Set down every record below exactly as it stands.

--- Records to process ---

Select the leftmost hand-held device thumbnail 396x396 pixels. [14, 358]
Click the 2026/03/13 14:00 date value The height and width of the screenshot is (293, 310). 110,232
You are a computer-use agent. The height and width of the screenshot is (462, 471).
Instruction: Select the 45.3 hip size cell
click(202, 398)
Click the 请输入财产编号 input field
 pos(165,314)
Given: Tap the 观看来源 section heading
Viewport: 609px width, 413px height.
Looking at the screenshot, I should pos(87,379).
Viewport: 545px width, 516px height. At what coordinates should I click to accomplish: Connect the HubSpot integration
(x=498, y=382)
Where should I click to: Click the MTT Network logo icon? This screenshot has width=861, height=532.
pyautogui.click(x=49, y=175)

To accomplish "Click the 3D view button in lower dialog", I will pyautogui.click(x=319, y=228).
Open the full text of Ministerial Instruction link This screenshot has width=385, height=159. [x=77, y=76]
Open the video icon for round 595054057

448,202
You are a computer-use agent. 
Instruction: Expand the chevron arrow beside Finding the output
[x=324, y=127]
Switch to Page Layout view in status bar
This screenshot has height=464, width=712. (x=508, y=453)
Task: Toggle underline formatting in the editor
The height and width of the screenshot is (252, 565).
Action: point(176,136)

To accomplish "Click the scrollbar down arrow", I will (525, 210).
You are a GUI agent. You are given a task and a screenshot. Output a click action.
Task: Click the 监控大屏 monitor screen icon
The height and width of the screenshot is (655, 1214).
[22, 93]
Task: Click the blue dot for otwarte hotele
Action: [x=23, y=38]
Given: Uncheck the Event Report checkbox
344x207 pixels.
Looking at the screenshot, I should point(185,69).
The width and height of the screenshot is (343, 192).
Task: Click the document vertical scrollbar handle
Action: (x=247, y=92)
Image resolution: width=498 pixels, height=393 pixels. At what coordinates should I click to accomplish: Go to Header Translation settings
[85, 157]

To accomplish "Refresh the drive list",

---

■ **Result of the task**:
Select the leftmost hand-held device thumbnail 396x396 pixels. [14, 358]
Click the 2026/03/13 14:00 date value The height and width of the screenshot is (293, 310). 110,232
You are a computer-use agent. The height and width of the screenshot is (462, 471).
Instruction: Select the 45.3 hip size cell
click(202, 398)
Click the 请输入财产编号 input field
 pos(165,314)
Given: Tap the 观看来源 section heading
Viewport: 609px width, 413px height.
Looking at the screenshot, I should pos(87,379).
Viewport: 545px width, 516px height. At what coordinates should I click to accomplish: Connect the HubSpot integration
(x=498, y=382)
Where should I click to: Click the MTT Network logo icon? This screenshot has width=861, height=532.
pyautogui.click(x=49, y=175)

To accomplish "Click the 3D view button in lower dialog", I will pyautogui.click(x=319, y=228).
Open the full text of Ministerial Instruction link This screenshot has width=385, height=159. [x=77, y=76]
Open the video icon for round 595054057

448,202
You are a computer-use agent. 
Instruction: Expand the chevron arrow beside Finding the output
[x=324, y=127]
Switch to Page Layout view in status bar
This screenshot has height=464, width=712. (x=508, y=453)
Task: Toggle underline formatting in the editor
The height and width of the screenshot is (252, 565).
Action: point(176,136)

To accomplish "Click the scrollbar down arrow", I will (525, 210).
You are a GUI agent. You are given a task and a screenshot. Output a click action.
Task: Click the 监控大屏 monitor screen icon
The height and width of the screenshot is (655, 1214).
[22, 93]
Task: Click the blue dot for otwarte hotele
Action: [x=23, y=38]
Given: Uncheck the Event Report checkbox
344x207 pixels.
Looking at the screenshot, I should point(185,69).
The width and height of the screenshot is (343, 192).
Task: Click the document vertical scrollbar handle
Action: (x=247, y=92)
Image resolution: width=498 pixels, height=393 pixels. At what coordinates should I click to accomplish: Go to Header Translation settings
[85, 157]

To accomplish "Refresh the drive list",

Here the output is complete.